### Stored data entries:

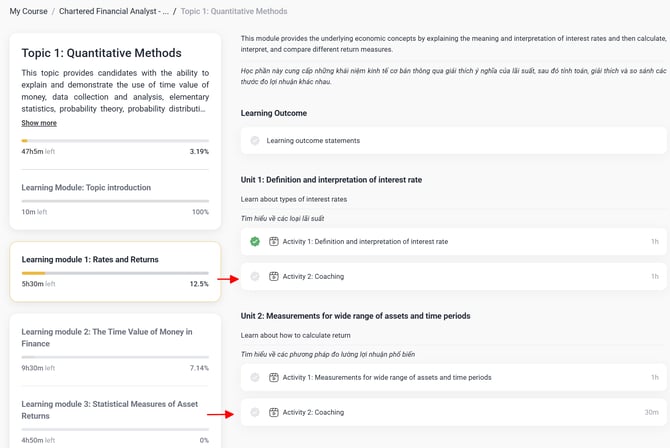Mark Unit 2 Coaching activity as complete
Viewport: 670px width, 448px height.
click(x=255, y=412)
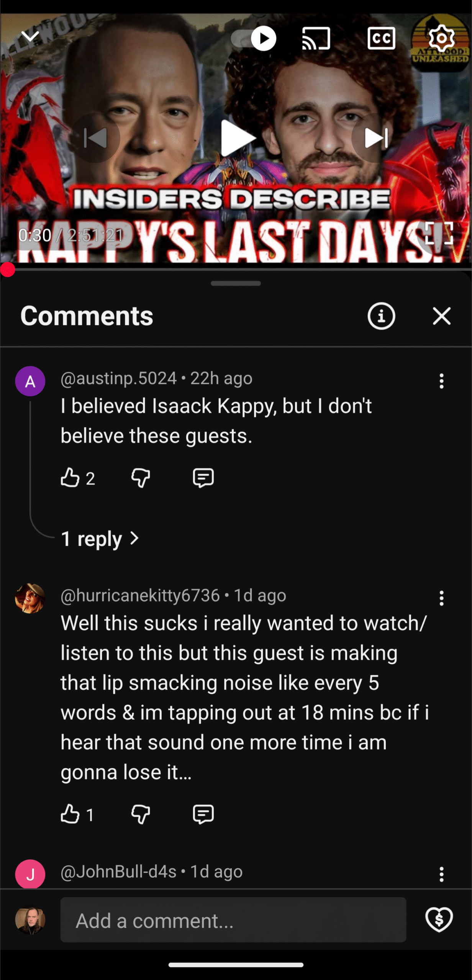
Task: Dislike the comment by @austinp.5024
Action: coord(141,478)
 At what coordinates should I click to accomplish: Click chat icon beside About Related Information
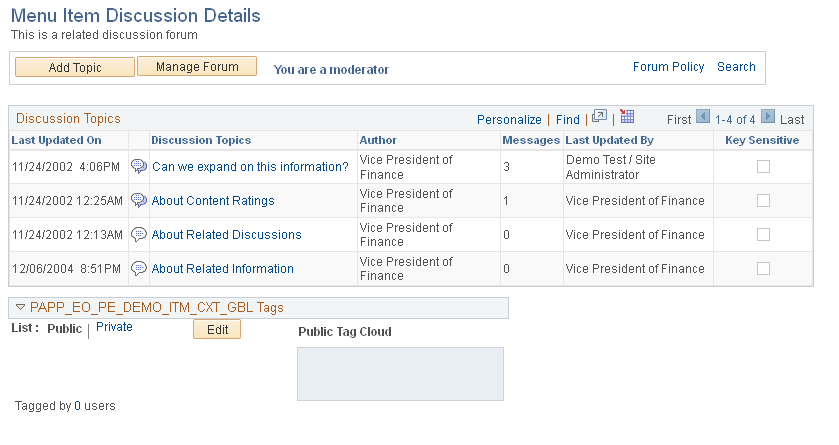tap(139, 269)
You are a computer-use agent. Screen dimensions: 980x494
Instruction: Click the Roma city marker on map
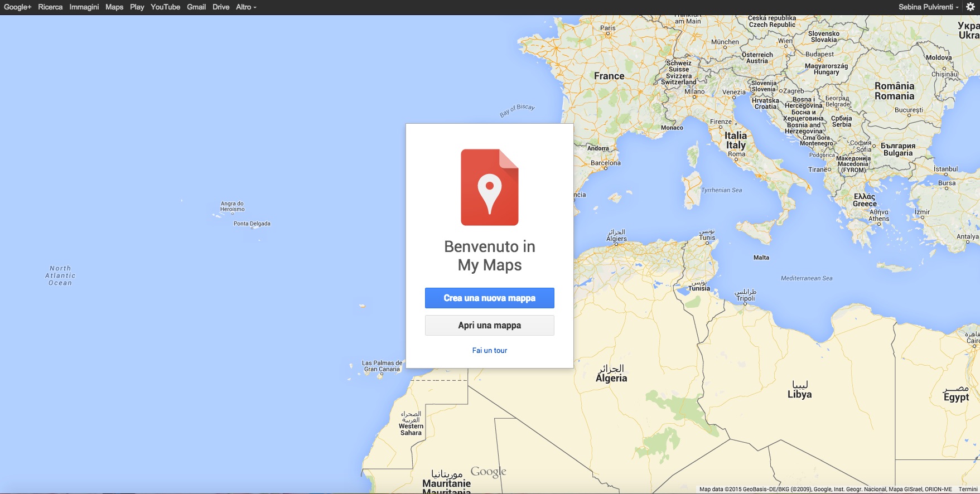pos(736,159)
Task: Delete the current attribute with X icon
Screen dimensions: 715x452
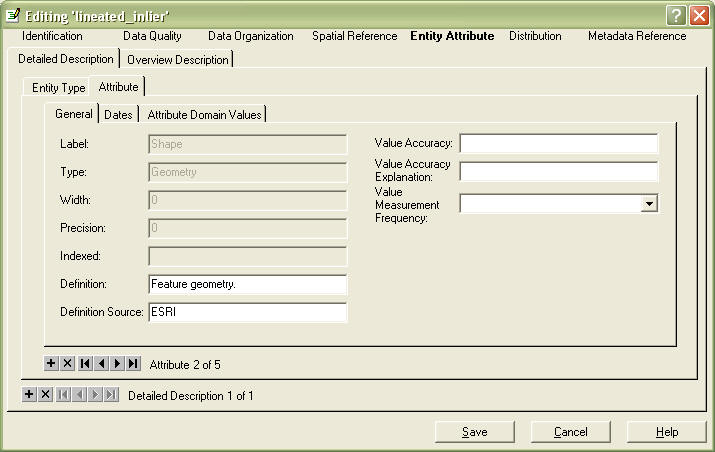Action: pyautogui.click(x=68, y=363)
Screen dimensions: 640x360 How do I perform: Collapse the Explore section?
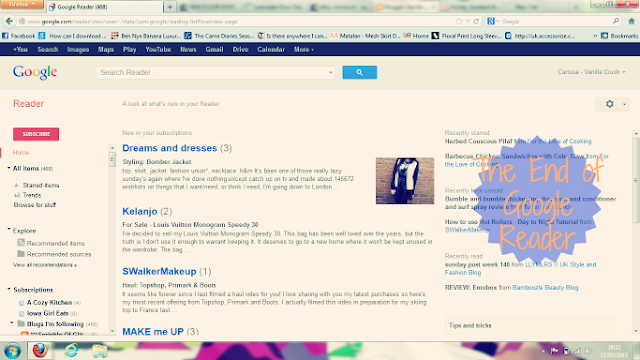(x=9, y=230)
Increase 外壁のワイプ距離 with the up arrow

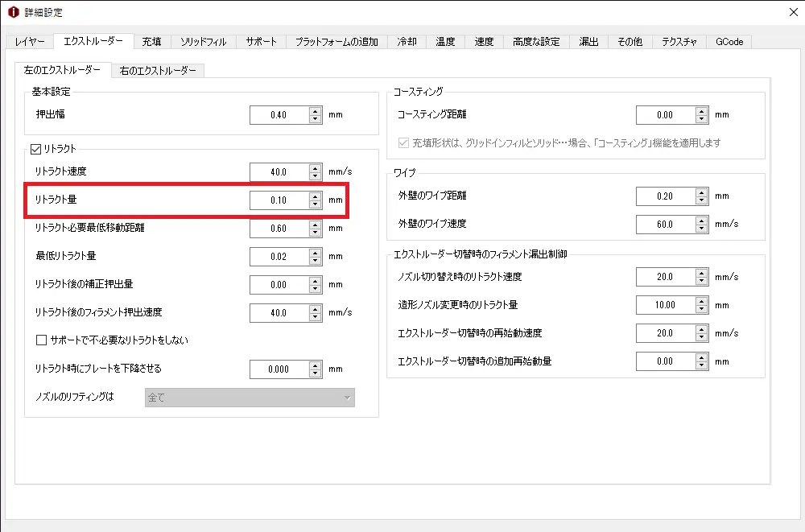[x=701, y=192]
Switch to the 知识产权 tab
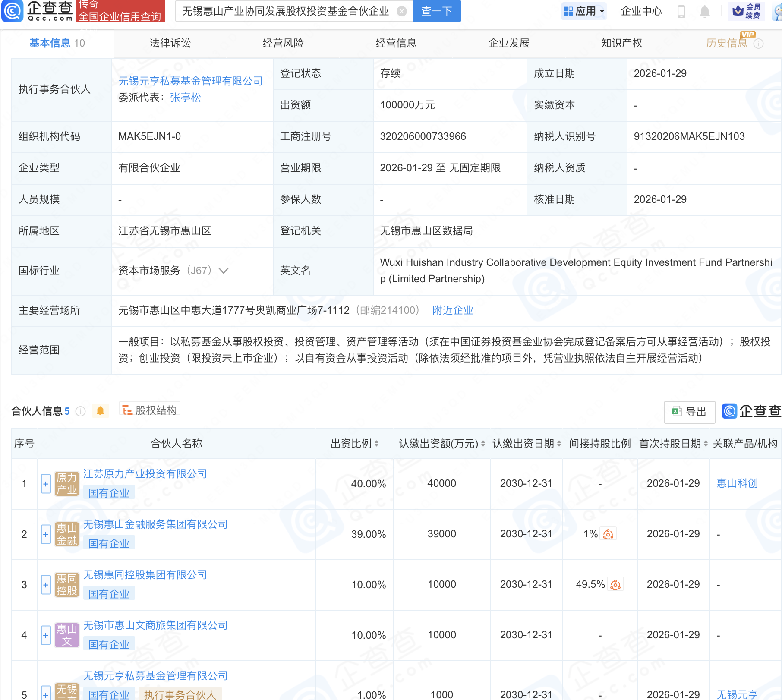Viewport: 782px width, 700px height. click(621, 43)
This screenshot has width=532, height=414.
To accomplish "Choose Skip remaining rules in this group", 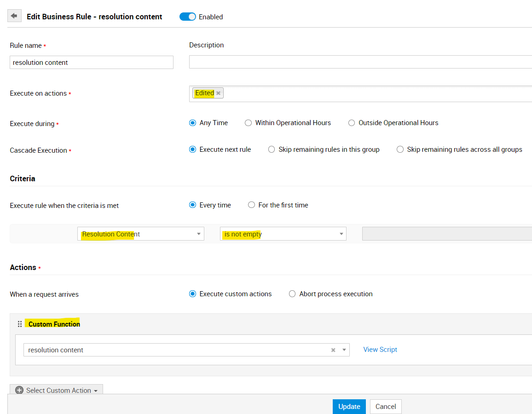I will [x=272, y=150].
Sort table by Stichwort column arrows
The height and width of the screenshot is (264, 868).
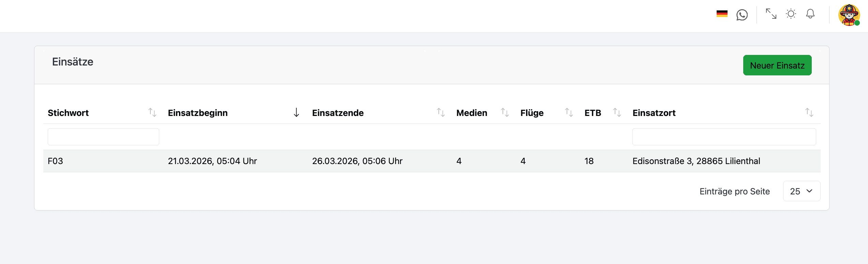[x=152, y=113]
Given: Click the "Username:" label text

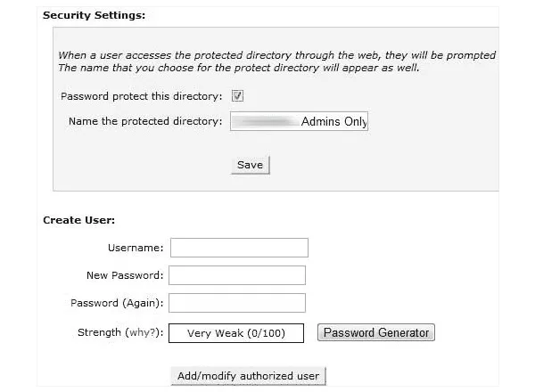Looking at the screenshot, I should (x=136, y=248).
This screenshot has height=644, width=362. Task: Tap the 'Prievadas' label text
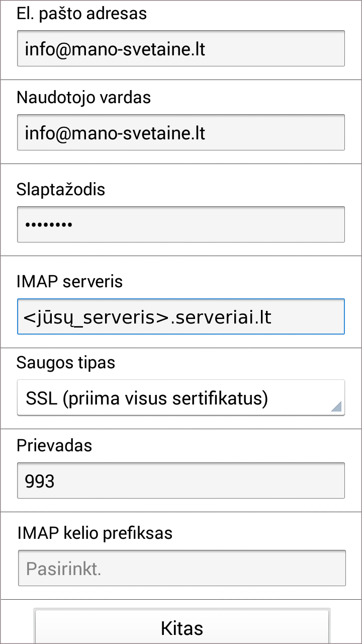54,445
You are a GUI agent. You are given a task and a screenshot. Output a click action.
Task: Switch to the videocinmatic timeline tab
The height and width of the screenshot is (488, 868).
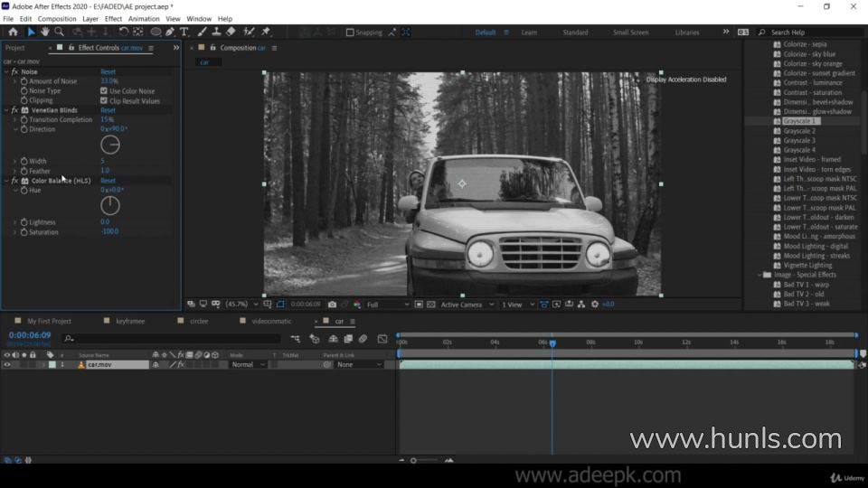tap(272, 321)
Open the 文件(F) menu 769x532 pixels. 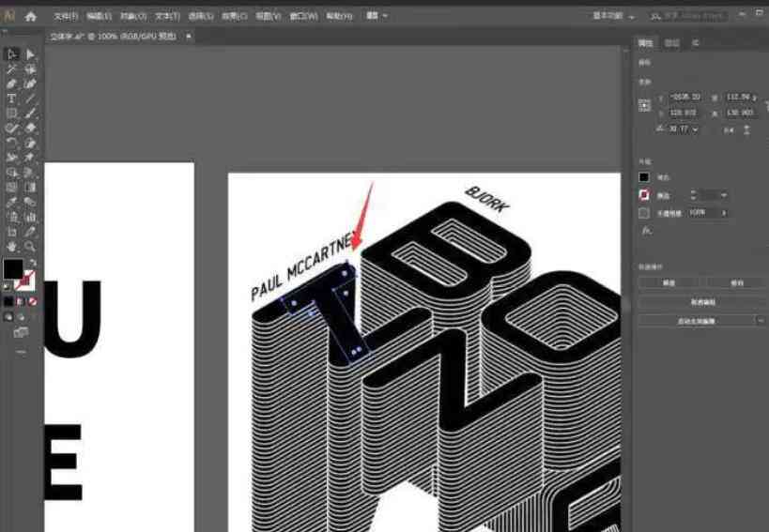coord(66,16)
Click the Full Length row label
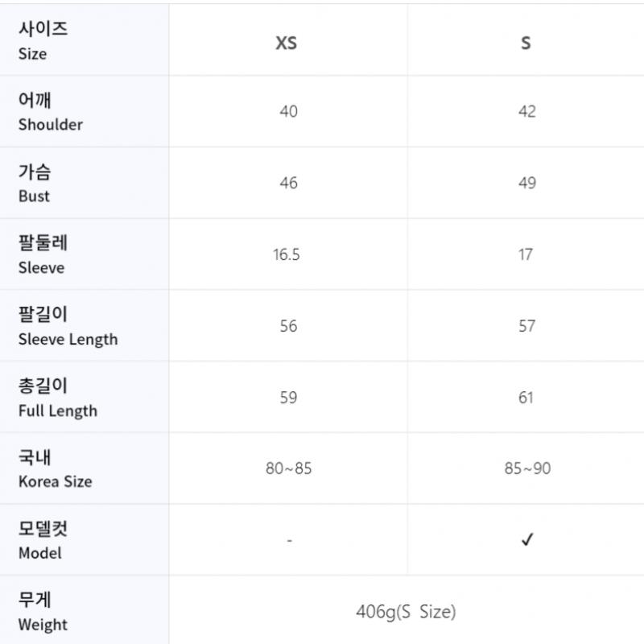The width and height of the screenshot is (644, 644). [x=57, y=398]
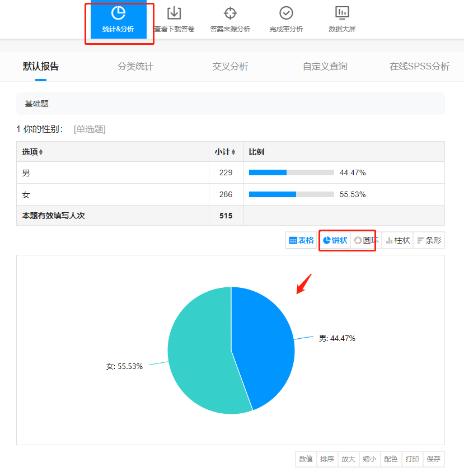Open 配色 to change chart colors
This screenshot has width=464, height=476.
click(391, 459)
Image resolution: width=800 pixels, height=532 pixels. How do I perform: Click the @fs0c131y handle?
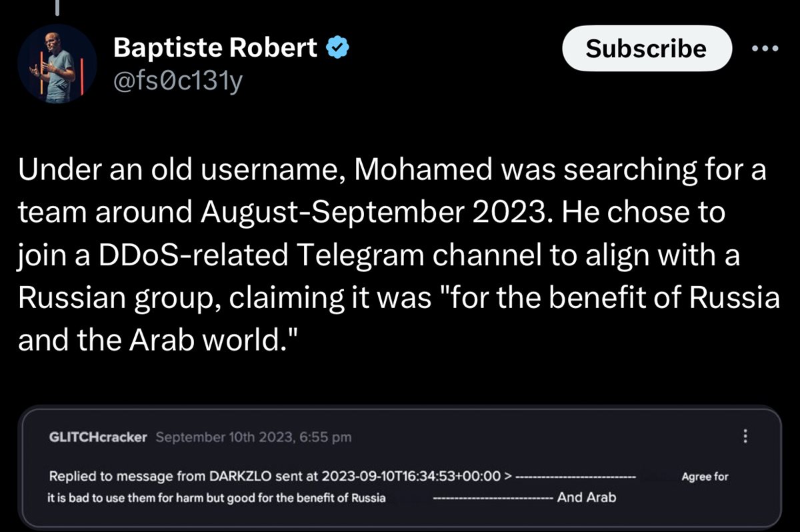click(178, 83)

### Work required:
Copy out, from the records above, every line that holds the string "agent".

### Answer to this problem:
You are a computer-use agent. Screen dimensions: 980x494
You are a GUI agent. You are given a task and a screenshot. Output a click action.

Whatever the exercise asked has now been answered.